Let a rotating line \(\overrightarrow{OX}\) rotates about O in the anti clockwise sense and starting from its initial position \(\overrightarrow{OX}\) traces out ∠XOY = θ where θ is very small.

Take a point P on \(\overrightarrow{OY}\)  and draw \(\overline{PQ}\) perpendicular to \(\overrightarrow{OX}\)  .
Now according to the definition of trigonometric ratio we get,
sin θ = \(\frac{\overline{PQ}}{\overline{OP}}\);
cos θ = \(\frac{\overline{OQ}}{\overline{OP}}\) and
tan θ = \(\frac{\overline{PQ}}{\overline{OQ}}\)           

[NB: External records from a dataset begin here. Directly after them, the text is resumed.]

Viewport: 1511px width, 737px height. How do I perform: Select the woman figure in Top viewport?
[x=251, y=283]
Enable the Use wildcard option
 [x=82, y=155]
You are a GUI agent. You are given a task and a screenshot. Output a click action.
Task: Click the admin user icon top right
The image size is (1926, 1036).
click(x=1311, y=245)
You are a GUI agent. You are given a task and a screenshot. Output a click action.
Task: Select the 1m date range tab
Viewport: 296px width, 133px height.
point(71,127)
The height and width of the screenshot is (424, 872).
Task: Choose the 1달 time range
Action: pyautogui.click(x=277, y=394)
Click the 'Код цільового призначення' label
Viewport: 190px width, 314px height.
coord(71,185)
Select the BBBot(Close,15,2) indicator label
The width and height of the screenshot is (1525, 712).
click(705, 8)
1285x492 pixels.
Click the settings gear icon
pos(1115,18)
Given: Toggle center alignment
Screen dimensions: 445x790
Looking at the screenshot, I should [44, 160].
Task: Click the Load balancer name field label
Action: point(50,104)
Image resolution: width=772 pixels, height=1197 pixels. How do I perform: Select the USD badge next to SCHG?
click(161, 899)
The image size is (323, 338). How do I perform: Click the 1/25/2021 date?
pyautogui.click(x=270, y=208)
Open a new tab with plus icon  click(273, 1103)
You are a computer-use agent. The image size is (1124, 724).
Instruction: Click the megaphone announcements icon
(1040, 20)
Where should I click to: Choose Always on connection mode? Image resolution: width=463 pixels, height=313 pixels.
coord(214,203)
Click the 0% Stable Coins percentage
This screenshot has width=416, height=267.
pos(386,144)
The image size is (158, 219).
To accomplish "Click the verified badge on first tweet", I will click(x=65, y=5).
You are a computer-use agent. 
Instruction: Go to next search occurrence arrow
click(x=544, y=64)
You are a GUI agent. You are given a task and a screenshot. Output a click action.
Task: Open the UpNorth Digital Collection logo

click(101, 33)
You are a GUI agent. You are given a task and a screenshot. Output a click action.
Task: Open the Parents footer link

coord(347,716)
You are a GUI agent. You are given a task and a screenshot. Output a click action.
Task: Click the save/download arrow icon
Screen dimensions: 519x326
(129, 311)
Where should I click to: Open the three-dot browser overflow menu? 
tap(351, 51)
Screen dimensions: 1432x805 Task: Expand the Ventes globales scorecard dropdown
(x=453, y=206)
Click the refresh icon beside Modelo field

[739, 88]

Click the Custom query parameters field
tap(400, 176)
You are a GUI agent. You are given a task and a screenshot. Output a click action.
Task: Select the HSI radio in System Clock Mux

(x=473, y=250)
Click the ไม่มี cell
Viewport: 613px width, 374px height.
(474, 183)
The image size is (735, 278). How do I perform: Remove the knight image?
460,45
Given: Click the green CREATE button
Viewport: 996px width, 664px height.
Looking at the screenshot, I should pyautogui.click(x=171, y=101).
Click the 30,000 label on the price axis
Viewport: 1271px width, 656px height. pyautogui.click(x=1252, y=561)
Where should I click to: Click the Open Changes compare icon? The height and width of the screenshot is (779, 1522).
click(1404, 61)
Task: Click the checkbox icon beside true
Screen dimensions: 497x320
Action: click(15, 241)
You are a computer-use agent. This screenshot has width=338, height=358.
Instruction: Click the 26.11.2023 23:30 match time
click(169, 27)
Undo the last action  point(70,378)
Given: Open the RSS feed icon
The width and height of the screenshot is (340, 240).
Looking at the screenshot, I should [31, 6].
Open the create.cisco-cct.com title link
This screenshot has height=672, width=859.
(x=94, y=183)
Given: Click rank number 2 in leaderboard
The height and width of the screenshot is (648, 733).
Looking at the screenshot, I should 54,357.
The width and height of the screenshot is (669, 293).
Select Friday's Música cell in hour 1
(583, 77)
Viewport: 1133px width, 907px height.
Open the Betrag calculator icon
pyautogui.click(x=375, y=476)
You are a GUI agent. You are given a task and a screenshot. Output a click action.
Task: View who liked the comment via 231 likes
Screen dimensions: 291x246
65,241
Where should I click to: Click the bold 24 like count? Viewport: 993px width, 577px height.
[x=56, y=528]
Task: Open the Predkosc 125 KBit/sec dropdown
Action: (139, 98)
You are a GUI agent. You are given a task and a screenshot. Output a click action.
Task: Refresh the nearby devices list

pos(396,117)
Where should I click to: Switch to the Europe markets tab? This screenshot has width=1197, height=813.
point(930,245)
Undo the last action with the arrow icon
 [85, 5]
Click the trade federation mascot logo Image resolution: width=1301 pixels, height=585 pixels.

When θ is slowly decreases and finally tends to zero then,
(a) \(\overline{PQ}\) slowly decreases and finally tends to zero and

(b) the numerical difference between \(\overline{OP}\)  and \(\overline{OQ}\)  becomes very small and finally tends to zero.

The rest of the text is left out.